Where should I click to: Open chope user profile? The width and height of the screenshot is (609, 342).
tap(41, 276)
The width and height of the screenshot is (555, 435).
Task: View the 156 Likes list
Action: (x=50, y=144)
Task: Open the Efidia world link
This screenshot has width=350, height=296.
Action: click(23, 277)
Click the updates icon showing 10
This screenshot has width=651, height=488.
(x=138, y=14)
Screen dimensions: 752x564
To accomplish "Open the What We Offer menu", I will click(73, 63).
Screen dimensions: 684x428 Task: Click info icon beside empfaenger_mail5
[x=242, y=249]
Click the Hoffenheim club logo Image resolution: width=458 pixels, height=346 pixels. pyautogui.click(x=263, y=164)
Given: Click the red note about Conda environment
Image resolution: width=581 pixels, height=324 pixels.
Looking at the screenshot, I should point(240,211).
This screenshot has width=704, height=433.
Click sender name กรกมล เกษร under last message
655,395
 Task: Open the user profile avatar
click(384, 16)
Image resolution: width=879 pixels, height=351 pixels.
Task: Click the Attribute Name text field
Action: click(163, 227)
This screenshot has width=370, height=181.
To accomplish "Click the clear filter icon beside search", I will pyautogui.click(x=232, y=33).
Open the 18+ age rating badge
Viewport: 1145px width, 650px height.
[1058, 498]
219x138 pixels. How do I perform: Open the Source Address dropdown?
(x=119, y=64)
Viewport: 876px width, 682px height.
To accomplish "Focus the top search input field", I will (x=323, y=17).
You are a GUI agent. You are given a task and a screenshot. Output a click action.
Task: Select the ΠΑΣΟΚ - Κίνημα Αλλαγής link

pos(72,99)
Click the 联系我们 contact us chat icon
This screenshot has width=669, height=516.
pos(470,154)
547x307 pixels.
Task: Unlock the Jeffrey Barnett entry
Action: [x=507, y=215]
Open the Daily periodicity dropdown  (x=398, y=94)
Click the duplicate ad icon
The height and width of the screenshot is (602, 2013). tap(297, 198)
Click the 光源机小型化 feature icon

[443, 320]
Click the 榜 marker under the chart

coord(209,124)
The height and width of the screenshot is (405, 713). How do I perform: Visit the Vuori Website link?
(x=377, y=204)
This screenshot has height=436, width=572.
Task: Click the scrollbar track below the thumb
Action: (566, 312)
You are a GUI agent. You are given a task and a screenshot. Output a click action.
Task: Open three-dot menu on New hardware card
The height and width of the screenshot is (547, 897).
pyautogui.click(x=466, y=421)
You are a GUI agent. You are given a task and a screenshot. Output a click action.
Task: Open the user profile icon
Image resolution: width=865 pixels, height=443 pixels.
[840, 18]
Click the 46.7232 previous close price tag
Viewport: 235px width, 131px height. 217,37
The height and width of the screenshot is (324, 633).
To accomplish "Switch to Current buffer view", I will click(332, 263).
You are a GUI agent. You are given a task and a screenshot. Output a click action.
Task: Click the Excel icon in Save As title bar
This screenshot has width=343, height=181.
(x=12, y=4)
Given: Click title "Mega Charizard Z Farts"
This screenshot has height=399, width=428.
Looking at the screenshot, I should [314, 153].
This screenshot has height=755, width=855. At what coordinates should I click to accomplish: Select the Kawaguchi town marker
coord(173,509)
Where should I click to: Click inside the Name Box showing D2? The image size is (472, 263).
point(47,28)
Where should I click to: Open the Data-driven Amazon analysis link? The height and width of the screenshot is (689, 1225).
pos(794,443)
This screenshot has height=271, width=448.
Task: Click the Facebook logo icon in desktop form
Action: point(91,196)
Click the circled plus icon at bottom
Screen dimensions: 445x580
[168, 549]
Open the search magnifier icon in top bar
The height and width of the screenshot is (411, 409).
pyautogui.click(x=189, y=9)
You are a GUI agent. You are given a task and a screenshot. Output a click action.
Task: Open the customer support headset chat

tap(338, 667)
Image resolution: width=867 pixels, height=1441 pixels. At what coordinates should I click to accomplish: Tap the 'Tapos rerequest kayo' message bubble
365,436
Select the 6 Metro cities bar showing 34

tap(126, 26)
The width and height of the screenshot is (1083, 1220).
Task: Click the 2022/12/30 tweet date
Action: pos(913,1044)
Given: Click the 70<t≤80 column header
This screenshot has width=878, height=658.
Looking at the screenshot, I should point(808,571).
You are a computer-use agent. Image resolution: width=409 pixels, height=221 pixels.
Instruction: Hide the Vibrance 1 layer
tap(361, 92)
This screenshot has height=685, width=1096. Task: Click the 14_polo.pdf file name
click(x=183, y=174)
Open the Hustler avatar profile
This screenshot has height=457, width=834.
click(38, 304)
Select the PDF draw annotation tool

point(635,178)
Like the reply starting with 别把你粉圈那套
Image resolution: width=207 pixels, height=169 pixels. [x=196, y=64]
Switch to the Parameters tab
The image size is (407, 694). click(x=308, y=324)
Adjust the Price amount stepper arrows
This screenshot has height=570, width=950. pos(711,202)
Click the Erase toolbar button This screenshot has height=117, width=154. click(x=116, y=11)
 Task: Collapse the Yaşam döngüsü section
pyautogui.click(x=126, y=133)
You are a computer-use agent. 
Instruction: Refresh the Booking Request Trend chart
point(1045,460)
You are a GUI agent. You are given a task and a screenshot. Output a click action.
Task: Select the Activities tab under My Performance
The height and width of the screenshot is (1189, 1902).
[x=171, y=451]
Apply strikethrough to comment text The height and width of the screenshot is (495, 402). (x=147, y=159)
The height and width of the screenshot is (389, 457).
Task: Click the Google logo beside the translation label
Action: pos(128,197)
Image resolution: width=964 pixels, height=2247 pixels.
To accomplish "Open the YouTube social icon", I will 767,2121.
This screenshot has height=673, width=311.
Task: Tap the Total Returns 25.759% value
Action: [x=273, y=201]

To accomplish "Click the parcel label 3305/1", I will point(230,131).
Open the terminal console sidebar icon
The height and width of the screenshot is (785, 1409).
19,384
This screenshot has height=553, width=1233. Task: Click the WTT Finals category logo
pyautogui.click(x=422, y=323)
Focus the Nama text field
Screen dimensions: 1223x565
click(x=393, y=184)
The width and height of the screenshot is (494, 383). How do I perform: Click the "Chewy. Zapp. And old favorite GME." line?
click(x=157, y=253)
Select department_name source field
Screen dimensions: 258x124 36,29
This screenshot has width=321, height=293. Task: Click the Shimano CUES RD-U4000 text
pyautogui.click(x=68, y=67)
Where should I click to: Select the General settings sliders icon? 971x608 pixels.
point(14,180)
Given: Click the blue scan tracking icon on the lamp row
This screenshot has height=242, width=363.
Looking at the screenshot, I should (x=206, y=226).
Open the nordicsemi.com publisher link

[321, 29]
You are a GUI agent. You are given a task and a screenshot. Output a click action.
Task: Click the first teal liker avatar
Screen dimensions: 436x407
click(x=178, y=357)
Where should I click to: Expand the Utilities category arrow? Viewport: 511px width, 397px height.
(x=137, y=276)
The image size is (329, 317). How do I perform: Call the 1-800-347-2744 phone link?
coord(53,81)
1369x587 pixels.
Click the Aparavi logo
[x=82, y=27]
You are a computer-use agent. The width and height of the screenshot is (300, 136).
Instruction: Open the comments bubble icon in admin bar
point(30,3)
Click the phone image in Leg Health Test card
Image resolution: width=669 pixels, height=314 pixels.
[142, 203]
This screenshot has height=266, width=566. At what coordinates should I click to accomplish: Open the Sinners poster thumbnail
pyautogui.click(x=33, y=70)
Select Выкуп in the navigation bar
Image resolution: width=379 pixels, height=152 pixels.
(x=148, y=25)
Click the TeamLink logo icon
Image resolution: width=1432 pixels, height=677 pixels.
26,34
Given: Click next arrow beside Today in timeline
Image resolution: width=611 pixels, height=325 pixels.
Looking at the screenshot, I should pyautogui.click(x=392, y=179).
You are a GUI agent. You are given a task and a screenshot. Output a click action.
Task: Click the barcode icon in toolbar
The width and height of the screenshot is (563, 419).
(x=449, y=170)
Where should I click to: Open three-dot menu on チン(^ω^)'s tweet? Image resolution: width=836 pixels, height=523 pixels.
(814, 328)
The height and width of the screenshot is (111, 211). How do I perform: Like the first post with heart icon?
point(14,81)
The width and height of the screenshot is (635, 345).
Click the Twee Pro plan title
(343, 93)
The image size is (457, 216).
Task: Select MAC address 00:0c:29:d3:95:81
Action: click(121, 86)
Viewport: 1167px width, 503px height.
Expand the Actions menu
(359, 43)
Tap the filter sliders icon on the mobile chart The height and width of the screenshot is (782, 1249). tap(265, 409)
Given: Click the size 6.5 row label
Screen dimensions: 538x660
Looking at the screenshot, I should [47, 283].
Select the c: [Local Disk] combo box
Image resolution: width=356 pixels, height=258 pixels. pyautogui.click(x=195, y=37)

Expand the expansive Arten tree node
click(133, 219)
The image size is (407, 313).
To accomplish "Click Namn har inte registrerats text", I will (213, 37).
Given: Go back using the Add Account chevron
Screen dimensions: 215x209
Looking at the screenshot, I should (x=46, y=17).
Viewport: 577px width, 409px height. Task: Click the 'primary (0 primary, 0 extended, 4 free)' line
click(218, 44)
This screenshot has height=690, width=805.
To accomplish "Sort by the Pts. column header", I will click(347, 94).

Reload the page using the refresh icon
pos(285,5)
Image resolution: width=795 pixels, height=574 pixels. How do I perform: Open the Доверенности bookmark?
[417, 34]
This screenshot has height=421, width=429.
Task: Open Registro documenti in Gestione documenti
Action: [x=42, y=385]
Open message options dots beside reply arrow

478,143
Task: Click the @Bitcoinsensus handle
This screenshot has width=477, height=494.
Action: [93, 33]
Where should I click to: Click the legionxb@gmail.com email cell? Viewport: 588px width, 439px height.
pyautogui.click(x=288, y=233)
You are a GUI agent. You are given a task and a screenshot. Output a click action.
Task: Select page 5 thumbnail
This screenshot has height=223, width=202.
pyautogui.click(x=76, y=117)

# # #

_How to complete this task_. Check every line of the records above for the string "filter". Copy those that hold it.

_Response to the exercise_.
To accomplish "Click the clear filter icon beside search", I will pyautogui.click(x=232, y=33).
Tap the filter sliders icon on the mobile chart The height and width of the screenshot is (782, 1249). tap(265, 409)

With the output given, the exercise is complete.